● Directions
This exercise calls for every record to be set down exactly.

*** Stored data ***

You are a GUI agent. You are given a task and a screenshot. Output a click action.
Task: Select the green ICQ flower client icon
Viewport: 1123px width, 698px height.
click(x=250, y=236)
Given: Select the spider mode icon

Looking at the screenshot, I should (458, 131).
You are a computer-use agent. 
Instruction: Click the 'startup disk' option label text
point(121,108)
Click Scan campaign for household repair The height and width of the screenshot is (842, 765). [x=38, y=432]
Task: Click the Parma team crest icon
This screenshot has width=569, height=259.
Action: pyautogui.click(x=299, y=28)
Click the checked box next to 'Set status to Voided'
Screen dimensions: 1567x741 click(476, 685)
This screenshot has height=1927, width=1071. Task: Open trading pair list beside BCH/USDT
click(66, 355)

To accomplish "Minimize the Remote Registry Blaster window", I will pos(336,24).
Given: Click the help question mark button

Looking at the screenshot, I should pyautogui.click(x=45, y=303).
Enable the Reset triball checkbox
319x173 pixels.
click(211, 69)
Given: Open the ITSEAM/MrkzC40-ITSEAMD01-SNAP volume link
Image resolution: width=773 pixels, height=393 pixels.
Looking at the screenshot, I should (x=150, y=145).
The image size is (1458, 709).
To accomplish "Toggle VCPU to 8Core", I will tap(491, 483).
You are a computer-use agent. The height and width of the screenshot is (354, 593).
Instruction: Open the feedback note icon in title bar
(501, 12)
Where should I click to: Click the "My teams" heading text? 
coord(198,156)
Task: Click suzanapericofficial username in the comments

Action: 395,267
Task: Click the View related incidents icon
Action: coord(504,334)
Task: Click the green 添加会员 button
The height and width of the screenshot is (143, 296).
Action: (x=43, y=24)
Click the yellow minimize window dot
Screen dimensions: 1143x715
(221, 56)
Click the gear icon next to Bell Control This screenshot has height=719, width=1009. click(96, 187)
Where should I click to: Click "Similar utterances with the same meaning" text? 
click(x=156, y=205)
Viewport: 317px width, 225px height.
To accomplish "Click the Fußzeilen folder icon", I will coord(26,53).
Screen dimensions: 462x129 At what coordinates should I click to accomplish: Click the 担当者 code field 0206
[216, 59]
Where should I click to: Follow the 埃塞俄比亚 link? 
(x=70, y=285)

***

● Answer to this task
You are a GUI agent. You are given a task and a screenshot. Output a click action.
Task: Select the green ICQ flower client icon
Viewport: 1123px width, 698px height.
click(x=250, y=236)
Given: Select the spider mode icon

Looking at the screenshot, I should (458, 131).
You are a computer-use agent. 
Instruction: Click the 'startup disk' option label text
point(121,108)
Click Scan campaign for household repair The height and width of the screenshot is (842, 765). [x=38, y=432]
Task: Click the Parma team crest icon
This screenshot has width=569, height=259.
Action: pyautogui.click(x=299, y=28)
Click the checked box next to 'Set status to Voided'
Screen dimensions: 1567x741 click(476, 685)
This screenshot has height=1927, width=1071. Task: Open trading pair list beside BCH/USDT
click(66, 355)

To accomplish "Minimize the Remote Registry Blaster window", I will pos(336,24).
Given: Click the help question mark button

Looking at the screenshot, I should pyautogui.click(x=45, y=303).
Enable the Reset triball checkbox
319x173 pixels.
click(211, 69)
Given: Open the ITSEAM/MrkzC40-ITSEAMD01-SNAP volume link
Image resolution: width=773 pixels, height=393 pixels.
Looking at the screenshot, I should (x=150, y=145).
The image size is (1458, 709).
To accomplish "Toggle VCPU to 8Core", I will tap(491, 483).
You are a computer-use agent. The height and width of the screenshot is (354, 593).
Instruction: Open the feedback note icon in title bar
(501, 12)
Where should I click to: Click the "My teams" heading text? 
coord(198,156)
Task: Click suzanapericofficial username in the comments

Action: 395,267
Task: Click the View related incidents icon
Action: coord(504,334)
Task: Click the green 添加会员 button
The height and width of the screenshot is (143, 296).
Action: (x=43, y=24)
Click the yellow minimize window dot
Screen dimensions: 1143x715
(221, 56)
Click the gear icon next to Bell Control This screenshot has height=719, width=1009. click(96, 187)
Where should I click to: Click "Similar utterances with the same meaning" text? 
click(x=156, y=205)
Viewport: 317px width, 225px height.
To accomplish "Click the Fußzeilen folder icon", I will coord(26,53).
Screen dimensions: 462x129 At what coordinates should I click to accomplish: Click the 担当者 code field 0206
[216, 59]
Where should I click to: Follow the 埃塞俄比亚 link? 
(x=70, y=285)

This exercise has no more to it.